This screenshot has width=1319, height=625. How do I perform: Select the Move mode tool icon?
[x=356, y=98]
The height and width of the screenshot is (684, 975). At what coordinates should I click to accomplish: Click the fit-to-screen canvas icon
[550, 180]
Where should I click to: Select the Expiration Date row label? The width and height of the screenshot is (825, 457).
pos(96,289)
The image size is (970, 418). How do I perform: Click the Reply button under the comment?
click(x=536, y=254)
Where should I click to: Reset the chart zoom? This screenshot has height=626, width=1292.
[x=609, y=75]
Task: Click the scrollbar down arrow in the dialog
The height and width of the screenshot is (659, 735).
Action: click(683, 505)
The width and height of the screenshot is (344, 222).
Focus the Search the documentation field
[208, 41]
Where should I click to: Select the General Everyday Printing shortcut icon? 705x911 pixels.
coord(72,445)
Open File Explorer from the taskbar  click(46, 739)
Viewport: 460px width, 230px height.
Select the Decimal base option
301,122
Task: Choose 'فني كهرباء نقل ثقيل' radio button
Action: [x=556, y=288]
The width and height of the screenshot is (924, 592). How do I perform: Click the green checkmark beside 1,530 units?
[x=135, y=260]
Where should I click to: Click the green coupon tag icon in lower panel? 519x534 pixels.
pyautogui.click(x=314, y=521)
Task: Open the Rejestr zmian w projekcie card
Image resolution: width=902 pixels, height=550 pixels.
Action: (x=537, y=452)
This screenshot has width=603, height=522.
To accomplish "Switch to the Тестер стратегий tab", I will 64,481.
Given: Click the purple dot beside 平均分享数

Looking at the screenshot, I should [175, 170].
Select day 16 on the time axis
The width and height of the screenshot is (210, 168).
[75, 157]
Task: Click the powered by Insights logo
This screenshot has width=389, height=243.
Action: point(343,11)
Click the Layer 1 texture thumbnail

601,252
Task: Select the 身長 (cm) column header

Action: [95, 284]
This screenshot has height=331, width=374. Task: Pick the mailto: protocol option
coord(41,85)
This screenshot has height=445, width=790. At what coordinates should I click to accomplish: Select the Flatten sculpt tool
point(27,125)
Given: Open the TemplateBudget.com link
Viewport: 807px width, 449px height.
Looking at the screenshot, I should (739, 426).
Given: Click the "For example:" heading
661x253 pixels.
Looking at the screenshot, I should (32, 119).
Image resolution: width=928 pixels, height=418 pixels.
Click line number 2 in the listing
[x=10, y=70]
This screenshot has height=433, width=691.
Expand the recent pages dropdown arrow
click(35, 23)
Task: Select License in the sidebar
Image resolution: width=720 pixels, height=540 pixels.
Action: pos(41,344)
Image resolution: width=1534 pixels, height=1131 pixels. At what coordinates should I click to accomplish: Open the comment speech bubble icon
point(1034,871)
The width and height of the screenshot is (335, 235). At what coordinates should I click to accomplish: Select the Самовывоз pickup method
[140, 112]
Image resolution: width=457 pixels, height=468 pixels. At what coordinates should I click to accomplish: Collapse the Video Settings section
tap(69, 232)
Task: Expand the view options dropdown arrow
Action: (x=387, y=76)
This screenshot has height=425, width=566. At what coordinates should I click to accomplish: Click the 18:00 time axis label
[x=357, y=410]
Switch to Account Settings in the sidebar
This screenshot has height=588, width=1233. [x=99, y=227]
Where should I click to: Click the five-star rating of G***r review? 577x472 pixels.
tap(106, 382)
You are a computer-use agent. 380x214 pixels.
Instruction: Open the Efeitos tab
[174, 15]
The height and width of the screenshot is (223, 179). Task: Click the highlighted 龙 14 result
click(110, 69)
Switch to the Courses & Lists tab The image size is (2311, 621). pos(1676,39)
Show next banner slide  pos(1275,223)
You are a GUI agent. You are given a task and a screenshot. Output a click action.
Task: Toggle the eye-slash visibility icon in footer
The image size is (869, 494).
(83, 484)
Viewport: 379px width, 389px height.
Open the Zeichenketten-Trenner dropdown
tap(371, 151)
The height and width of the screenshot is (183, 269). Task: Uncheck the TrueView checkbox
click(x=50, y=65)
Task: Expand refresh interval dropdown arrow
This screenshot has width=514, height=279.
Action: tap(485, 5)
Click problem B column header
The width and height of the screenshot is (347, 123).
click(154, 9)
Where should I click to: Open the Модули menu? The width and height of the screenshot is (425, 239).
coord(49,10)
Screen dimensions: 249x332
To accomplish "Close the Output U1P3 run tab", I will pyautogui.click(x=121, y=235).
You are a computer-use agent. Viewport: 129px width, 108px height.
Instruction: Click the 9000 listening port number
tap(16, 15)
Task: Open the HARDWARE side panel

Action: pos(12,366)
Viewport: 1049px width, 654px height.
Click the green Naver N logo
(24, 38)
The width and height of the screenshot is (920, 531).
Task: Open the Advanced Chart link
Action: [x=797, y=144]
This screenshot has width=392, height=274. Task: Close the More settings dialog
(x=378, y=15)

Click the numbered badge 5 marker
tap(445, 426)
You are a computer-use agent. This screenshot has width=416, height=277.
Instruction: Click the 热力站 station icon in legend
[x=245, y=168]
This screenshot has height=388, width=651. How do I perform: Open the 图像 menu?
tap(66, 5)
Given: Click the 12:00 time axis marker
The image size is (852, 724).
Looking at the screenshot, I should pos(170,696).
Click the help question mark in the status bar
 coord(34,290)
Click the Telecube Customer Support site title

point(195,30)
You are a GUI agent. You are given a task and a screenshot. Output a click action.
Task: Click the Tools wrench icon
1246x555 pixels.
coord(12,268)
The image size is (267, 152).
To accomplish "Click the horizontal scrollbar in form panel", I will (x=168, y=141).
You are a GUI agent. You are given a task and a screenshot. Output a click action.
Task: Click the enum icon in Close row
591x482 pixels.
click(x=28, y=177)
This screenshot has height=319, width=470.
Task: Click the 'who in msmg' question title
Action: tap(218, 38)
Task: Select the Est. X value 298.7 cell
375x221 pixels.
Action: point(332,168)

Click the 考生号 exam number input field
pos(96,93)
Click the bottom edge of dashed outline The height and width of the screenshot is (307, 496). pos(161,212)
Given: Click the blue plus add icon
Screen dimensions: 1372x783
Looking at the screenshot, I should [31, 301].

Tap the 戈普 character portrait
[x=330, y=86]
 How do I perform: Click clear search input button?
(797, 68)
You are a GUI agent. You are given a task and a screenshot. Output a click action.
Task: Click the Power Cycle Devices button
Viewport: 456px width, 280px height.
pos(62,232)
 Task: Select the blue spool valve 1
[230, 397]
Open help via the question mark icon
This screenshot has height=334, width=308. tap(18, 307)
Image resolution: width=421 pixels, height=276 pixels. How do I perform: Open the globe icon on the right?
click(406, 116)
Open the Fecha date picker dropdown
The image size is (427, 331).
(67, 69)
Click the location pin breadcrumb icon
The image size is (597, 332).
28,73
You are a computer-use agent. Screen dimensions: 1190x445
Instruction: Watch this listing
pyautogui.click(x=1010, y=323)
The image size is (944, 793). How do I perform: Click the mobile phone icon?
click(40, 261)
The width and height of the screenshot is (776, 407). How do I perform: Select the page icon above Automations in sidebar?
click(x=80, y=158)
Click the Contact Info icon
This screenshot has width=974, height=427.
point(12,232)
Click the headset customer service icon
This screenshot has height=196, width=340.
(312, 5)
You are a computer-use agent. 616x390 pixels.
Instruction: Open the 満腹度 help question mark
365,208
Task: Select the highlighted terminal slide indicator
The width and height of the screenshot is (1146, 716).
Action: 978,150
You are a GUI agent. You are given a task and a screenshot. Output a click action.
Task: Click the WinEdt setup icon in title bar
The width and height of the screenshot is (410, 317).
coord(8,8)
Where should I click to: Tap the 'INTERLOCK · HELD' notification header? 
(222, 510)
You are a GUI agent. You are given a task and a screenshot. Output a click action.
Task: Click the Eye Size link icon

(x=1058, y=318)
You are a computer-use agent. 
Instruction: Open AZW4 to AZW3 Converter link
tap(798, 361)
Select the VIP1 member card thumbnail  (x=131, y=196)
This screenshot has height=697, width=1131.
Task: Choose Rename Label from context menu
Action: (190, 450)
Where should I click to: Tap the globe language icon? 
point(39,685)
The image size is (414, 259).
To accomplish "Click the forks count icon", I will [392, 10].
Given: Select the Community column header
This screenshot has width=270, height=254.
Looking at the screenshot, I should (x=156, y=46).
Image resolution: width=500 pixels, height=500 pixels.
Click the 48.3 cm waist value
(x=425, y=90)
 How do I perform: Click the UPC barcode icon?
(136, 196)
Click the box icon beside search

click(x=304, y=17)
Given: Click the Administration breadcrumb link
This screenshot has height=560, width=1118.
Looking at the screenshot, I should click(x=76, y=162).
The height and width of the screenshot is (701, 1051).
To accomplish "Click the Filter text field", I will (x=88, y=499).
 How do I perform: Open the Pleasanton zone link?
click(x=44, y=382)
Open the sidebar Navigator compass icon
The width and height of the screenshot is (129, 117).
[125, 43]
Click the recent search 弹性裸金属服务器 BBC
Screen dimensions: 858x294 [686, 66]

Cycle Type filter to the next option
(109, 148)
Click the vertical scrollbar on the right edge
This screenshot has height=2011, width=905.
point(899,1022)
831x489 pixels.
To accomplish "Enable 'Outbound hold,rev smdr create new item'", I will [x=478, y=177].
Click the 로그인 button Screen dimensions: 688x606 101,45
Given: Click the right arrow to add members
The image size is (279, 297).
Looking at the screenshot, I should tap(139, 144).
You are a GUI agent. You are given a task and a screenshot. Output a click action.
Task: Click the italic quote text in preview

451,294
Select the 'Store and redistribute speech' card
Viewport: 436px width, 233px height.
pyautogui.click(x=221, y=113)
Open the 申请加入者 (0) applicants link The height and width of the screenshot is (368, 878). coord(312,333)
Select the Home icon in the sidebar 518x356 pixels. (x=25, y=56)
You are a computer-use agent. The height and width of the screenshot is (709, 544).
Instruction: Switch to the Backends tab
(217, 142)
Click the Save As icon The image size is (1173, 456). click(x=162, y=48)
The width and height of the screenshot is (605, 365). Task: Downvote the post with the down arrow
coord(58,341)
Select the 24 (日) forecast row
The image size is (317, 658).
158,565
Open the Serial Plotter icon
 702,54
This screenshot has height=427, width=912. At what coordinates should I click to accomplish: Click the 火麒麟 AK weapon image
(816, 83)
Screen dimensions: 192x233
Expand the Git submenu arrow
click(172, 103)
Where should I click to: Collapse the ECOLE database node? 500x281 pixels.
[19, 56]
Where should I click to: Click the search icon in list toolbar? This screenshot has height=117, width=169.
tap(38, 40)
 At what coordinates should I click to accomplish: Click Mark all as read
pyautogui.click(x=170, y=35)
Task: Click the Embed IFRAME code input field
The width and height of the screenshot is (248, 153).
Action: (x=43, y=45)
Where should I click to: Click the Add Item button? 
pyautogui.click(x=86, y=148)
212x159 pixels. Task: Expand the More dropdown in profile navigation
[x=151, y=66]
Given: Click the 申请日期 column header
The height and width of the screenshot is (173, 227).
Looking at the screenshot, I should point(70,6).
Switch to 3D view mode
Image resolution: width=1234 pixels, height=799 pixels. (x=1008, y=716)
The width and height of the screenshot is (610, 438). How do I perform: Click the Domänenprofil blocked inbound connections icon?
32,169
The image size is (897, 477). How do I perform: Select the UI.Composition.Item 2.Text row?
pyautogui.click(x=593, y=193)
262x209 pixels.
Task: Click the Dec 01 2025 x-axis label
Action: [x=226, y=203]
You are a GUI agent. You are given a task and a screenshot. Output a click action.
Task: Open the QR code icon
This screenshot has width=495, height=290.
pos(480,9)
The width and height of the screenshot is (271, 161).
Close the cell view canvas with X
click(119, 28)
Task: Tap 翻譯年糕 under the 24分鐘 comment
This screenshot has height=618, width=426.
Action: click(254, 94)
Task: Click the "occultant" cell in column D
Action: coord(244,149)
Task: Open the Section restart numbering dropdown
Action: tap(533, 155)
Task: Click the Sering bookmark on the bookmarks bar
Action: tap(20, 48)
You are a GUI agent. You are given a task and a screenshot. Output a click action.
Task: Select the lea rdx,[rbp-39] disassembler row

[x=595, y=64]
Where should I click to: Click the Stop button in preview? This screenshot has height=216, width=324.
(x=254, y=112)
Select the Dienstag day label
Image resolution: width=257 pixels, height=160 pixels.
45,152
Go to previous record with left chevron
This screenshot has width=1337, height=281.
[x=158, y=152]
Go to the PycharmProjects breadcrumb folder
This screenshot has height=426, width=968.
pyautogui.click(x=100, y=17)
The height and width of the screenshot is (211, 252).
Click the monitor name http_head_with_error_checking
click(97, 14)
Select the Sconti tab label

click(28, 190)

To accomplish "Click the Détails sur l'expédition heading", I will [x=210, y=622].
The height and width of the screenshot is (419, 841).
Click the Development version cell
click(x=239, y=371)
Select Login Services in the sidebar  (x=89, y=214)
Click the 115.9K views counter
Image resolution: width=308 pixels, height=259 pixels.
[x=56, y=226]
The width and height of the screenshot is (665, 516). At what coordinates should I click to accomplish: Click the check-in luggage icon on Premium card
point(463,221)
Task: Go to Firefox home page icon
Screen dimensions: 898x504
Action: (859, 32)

§ What you have to do
Using the entries above, give the number of lines that include "computer", with no added words.

§ Answer section
7